Snacks and Starters - Cheese and Tomato Swirls

Friday 9th February 2018

Makes: 15
These delicious savoury pastries are wonderful served straight from the oven. They can be cooled and stored in an air tight tin for up to 3 days. To re-heat, pop in a hot oven 200C, 180C Fan, Gas 6 for 5 minutes.
1 x 500g block puff pastry, de-frosted, if frozen
4 rounded tbsp. tomato puree
3 tbsp. tomato ketchup
75g mature cheddar cheese
25g Parmesan cheese, freshly grated
  • On a highly floured work surface, roll out the pastry to a rectangle, about 35.5x40am (14”x16”)
  • Combine the tomato puree and the ketchup together in a small bowl. Mix well.

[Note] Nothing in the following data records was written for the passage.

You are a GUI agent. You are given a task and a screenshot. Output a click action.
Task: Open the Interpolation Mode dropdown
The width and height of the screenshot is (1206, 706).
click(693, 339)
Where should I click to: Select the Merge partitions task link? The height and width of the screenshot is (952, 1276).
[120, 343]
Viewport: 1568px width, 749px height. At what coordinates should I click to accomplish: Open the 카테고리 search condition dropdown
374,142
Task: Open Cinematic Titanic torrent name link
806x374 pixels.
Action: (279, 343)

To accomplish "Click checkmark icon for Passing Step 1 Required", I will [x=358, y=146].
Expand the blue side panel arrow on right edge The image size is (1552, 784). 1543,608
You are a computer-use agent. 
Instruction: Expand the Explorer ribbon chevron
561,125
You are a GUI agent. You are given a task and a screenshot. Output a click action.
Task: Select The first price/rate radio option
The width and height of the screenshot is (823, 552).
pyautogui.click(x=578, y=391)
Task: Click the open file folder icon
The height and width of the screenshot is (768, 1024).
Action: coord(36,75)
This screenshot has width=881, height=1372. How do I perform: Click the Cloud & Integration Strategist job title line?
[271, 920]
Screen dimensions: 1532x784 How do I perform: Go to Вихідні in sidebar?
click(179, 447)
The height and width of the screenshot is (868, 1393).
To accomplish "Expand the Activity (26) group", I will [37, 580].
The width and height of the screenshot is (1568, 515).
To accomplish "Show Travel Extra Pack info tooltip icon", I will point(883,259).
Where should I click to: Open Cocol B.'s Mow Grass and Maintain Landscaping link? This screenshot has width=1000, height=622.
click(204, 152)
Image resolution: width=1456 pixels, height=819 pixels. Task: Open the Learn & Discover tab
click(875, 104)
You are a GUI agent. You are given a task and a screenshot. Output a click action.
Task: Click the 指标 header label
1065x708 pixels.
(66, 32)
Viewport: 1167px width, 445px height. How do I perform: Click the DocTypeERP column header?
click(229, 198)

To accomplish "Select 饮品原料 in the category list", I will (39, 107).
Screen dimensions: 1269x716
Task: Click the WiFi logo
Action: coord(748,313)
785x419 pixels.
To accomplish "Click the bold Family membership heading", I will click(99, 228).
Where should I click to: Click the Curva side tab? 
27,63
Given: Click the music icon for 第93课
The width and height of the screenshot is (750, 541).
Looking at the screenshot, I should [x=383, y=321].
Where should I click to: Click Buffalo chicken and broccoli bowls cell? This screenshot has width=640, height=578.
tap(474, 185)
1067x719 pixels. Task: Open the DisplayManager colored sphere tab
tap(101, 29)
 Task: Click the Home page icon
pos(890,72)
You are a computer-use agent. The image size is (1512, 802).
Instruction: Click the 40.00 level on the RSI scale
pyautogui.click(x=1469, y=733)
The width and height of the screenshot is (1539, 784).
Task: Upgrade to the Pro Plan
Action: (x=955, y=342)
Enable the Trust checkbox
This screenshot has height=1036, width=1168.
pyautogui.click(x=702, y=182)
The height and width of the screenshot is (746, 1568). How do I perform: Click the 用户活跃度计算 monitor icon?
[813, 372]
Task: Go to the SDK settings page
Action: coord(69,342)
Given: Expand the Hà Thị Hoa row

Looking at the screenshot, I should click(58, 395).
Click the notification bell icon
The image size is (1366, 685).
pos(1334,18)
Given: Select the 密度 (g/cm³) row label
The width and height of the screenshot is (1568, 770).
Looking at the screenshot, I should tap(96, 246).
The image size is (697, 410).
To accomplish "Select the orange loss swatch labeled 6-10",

  • Using a pastry brush spread tomato mixture all over the pastry, top with the grated cheddar cheese.
  • Starting from one long edge, roll pastry into the middle. Roll opposite long end into middle. Gently press rolls together.
  • Cut into 15 slices. Turn each 'swirl' onto its side and flatten slightly. Brush with beaten egg and sprinkle with grated parmesan. 
  • Lift the swirls onto a baking sheet. Chill for 15 minutes.
  • Meanwhile pre-heat oven to 200C, 180C Fan, Gas 6.
  • Bake for 20-25 minutes, until golden. Serve warm or at room temperature.